The preprocessor is such a botch (charitably, state of the art 1975). As Stroustrup said to me once in a discussion on the topic, "Once an ecological niche has been colonized it's almost impossible to clean up, so you have to work around it."
Yeah, but they're trying to replace it with more botch. "If constexpr can be used to precompute statically-determinable logic, except except except..."
Constexpr can replace most per-processor macros in a subset of C++. This is a huge improvement over preprocessor macros and functions which are very difficult to refactor. Even if it turns out to be 'botch', we can reason about the 'botch' and find ways to mitigate problems with it through static analysis.
We already have the preprocessor, and additional abstractions carry more than linear cost. I'm dissatisfied with these half-measure patches on static-time code evaluation.
Mostly the fact that the preprocessor doesn't go away. I still need it for the include system, I still need it for string interpolation, the file and line macros...
The goal is to get rid of this using C++20 modules (and potentially reduce compile times due to repeated expansion of header files).
> the file and line macros
This is addressed by C++20's std::source_location [0]
> I still need it for string interpolation
If you mean the `#` macro operator, then yeah that is still needed.
The point is to provide ways of doing these tasks that don't require a weird text replacement macro language and instead do them with C++. Obviously due to legacy codebases the preprocessor is going to stick around.
Yes. My biggest frustration with c++ as a language is that there are often two ways to do things: the right way, and the way you will find in tutorials and codebases because the right way didn't exist yet when they were written. This means the cognitive load to use the language in any context that isn't "greenfield project with experts" is significant relative to other languages.
> Doesn't mean you have to be stuck actually using them forever and ever
If I'm writing new code, probably not. But since it's a 40+ year old language, I'm doing more comprehension, maintenance, and extension of old code than writing new, and every new feature makes that task harder over time.
To be honest, if that happened I'd be 100% on board. My issue is combinatoric complexity, not a new way to do things.

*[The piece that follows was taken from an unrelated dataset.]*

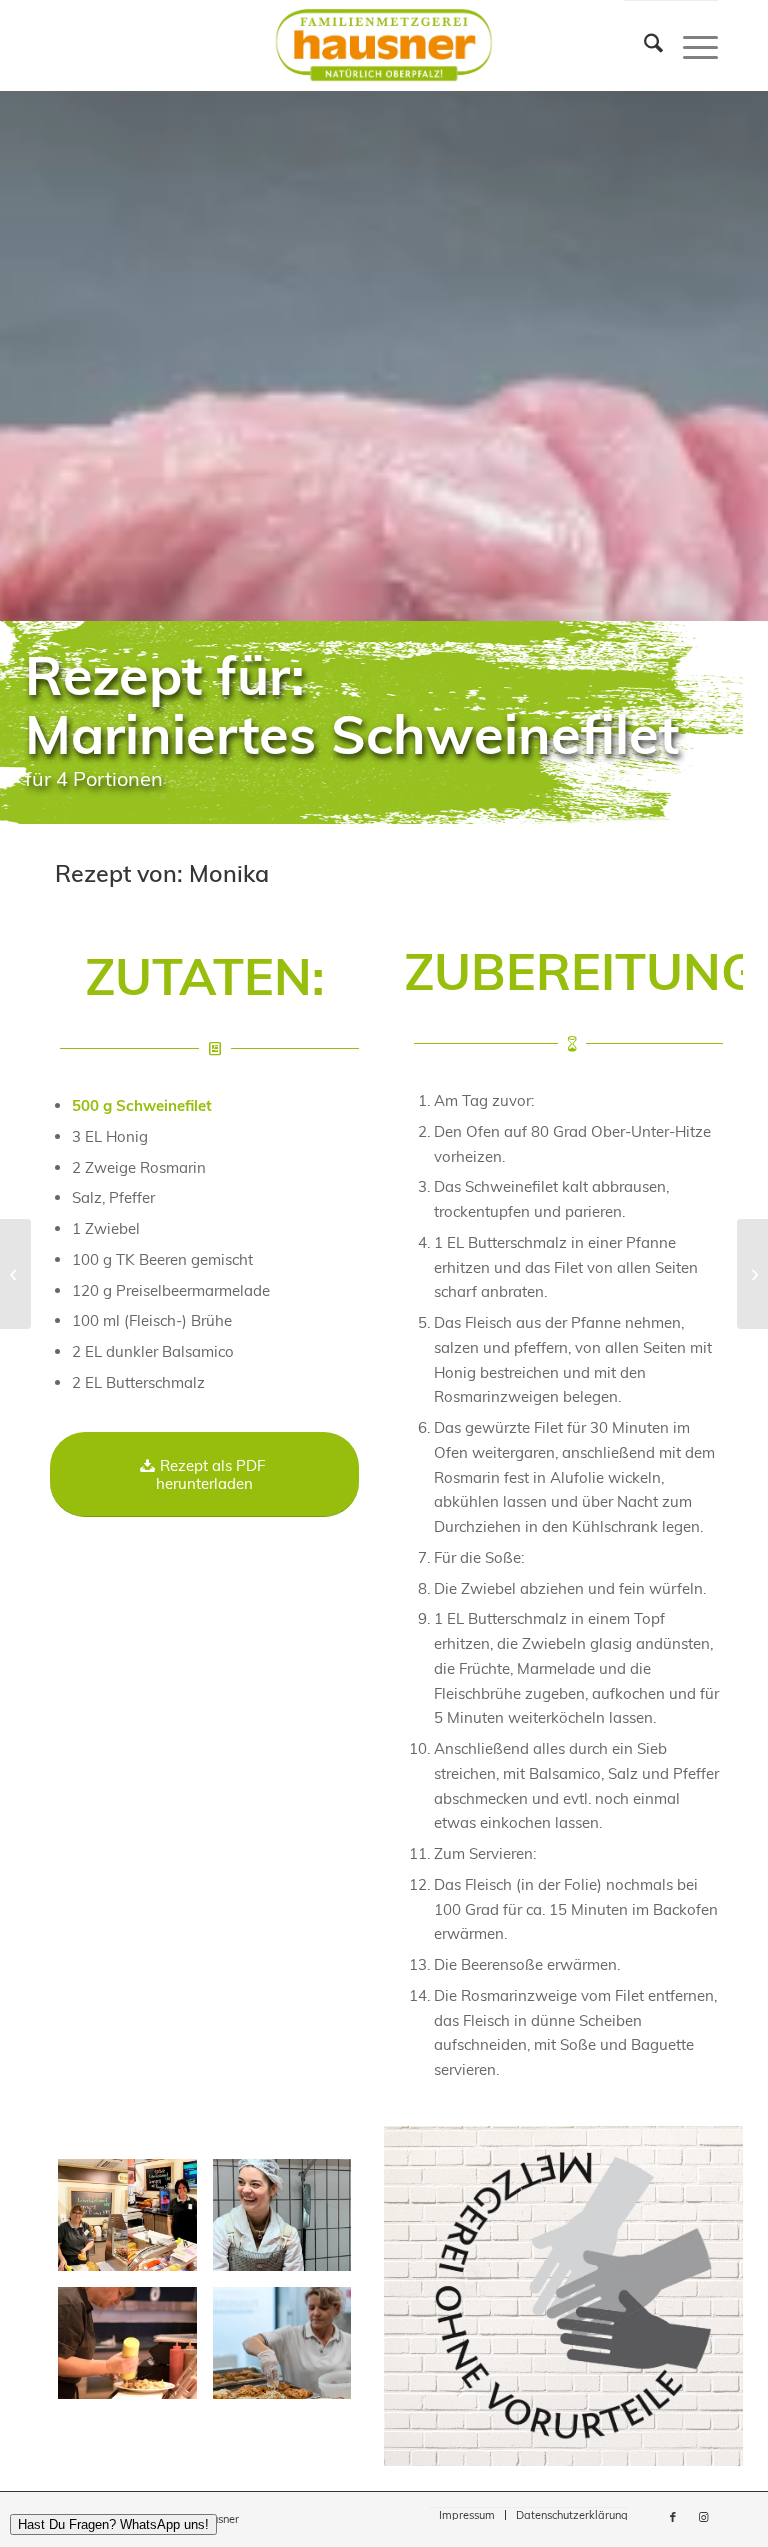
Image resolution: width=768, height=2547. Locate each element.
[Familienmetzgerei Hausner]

I'm not frustrated that we have constexpr; I'm frustrated I now have to worry about how it interacts with macros and namespaces and lifetimes and oh what if the values are templates and so on.

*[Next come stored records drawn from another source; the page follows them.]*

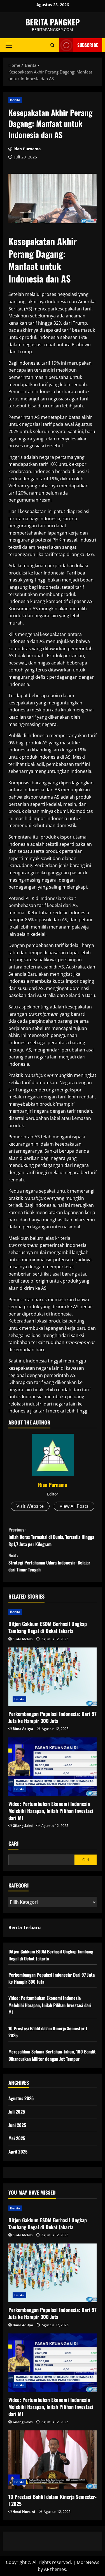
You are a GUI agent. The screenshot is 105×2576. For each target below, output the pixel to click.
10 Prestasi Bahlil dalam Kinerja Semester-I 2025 (52, 2500)
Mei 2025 (16, 2138)
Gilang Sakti (23, 1825)
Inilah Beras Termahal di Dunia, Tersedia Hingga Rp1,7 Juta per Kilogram (51, 1536)
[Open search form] (52, 45)
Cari (13, 1843)
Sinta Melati (23, 1639)
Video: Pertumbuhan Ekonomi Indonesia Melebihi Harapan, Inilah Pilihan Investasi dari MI (50, 1810)
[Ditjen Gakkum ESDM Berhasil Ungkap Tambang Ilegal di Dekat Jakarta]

Each feature adds superlinear cost to understanding the language and the code you're reading.
It does, because many delivery projects chose languages based on the product SDKs, so if it isn't in the box, they don't come into the discussion at all.
Also in the meantime, most of the cool stuff in D is showing up on the languages that come on those SDKs (C++, Java, C#), weakening the argument to look outside of SDK supported languages.
Doesn't matter if D had it first, or if it has a better implementation, worse is better, when ecosystem, tooling, IDE and technical support are part of the equation.
All of my many products are commercial. I mostly have freedom to choose language. But I am also my own software development company and I have never felt brave enough to leave my client/s with the mountain of D code and no one to help after I went to develop next product somewhere else. This is very unfortunate.